Osvandir ficou dez minutos procurando o maldito triangulo, até que vencido, baixou os olhos e desistiu, porém era convicto na certeza de tê-lo visto minutos atrás. Amargurou-se ao ver uma multa de R$ 250, mas como acreditava no destino, deixou pra lá e seguiu viagem. Matuto e incansável, Osvandir não parava de pensar no triângulo de segurança, “-onde estaria ele? eu o ví antes de sair do hotel”, não se conformava. Sem se deixar vencer, parou no acostamento e foi revistar o carro, revirou tudo novamente, foi quando lembrou que não tinha olhado sob o forro do porta-malas. Levantou o espesso forro e eis que repousava o triângulo branco e vermelho, calado feito uma criança culpada.

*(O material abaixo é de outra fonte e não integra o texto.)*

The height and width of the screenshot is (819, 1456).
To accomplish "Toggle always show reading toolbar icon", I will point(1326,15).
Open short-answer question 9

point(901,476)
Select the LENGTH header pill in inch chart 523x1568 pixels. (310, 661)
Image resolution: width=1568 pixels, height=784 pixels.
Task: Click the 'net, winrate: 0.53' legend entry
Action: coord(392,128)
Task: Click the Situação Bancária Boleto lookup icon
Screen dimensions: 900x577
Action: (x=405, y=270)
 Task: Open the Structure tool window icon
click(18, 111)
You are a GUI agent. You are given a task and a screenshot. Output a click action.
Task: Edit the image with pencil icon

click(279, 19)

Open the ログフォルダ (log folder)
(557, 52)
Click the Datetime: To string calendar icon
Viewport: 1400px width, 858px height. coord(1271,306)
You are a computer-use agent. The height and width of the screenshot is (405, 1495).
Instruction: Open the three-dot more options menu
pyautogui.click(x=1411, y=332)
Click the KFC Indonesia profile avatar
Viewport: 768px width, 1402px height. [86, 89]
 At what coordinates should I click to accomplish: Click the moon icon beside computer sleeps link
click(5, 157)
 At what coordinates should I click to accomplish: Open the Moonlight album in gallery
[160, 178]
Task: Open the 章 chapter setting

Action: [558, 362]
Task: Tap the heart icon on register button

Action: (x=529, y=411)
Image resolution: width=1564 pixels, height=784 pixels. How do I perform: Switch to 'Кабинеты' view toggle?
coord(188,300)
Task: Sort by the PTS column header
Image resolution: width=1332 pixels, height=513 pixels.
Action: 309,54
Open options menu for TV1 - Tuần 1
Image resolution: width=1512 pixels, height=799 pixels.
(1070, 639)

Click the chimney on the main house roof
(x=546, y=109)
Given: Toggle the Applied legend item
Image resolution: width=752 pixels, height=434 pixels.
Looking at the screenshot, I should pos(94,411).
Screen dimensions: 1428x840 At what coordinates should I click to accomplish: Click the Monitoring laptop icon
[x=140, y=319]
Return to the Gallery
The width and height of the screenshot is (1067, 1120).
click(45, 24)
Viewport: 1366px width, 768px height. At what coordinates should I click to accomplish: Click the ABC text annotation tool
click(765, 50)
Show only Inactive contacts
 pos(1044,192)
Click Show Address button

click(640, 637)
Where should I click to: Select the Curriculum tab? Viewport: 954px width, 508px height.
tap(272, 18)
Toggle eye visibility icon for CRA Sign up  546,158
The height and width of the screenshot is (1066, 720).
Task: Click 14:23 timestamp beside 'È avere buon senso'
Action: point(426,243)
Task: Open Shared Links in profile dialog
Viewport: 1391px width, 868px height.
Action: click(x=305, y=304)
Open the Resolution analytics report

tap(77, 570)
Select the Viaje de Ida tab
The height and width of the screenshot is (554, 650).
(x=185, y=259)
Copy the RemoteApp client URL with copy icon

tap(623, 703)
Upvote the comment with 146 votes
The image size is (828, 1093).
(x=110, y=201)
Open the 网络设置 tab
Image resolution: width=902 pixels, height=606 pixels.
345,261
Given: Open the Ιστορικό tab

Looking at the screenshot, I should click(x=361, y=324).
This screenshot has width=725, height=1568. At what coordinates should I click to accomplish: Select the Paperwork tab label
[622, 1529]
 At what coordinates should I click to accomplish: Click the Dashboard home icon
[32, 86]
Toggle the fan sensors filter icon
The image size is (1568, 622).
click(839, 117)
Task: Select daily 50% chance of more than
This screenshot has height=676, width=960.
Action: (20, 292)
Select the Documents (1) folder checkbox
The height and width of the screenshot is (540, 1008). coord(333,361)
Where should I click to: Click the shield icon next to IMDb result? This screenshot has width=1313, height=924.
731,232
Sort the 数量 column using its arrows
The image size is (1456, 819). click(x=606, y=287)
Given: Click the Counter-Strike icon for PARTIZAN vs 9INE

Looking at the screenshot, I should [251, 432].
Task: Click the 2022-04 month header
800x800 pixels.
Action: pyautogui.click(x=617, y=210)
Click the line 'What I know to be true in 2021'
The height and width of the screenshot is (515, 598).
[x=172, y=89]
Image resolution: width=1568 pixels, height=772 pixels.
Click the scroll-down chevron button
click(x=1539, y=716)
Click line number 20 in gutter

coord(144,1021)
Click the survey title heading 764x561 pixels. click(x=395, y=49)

É que no auge de sua excitação para ir à Itaúna, guardou tudo sem prestar atenção.
O pobre Osva, num ataque de fúria, pegou o triângulo e arremessou-o desfiladeiro abaixo feito um bumerangue, enquanto soltava diversos impropérios “-diabos de triângulo, me rendeu uma multa e vários pontos na carteira, que vá para o inferno”.
O que o Osvandir não imaginava era que abaixo do despenhadeiro, encontrava-se uma expedição de ufólogos de Campo Grande que alí estavam acampados em busca de aparições, visto aquela serra ser o tão famoso “Horizonte Perdido”, palco de inúmeros causos e avistamentos de luzes. De repente feito um raio, um dos ufólogos grita “- olha o ufo, olha o ufo”, “- é triângular e reflete luzes vermelhas”, gritou um outro pesquisador que disparava sua câmera digital frenéticamente para não perder o momento insólito. “- incrível, ele gira” berrou um sujeito gordo.
No outro dia diversas listas de discussão e vários sites da Internet, reportavam a matéria : “UFO TRIÂNGULAR É AVISTADO EM ARAXÁ” e diversas fotos de um triângulo desfocado refletindo luzes avermelhadas foram largamente debatidas, chegando a conclusão que de fato uma entidade voadora este lá presente. Houve até um grupo de ufólogos que criou uma lista específica entitulada “Mistérios do Triângulo Mineiro” na qual um pesquisador japonês de São Paulo afirmava veemente que tudo não se passava de uma montagem usando Photoshop.
Depois de 300 km de estradas péssimas e diversos sons metálicos provenientes da mecanica cansada do veterano Fusca 69, Osvandir chega em Itaúna, pára em um barzinho para tomar um café e logo entabula conversa com um senhor manco e olhar aguçado que também se interessava por Ovnis, “- Muito prazer meu caro senhor, meu nome é Osvandir, sou ufólogo”, ” – Verdade?! Que incrível, eu também sou, e por falar nisso, muito prazer meu nome é Van Birdies…”.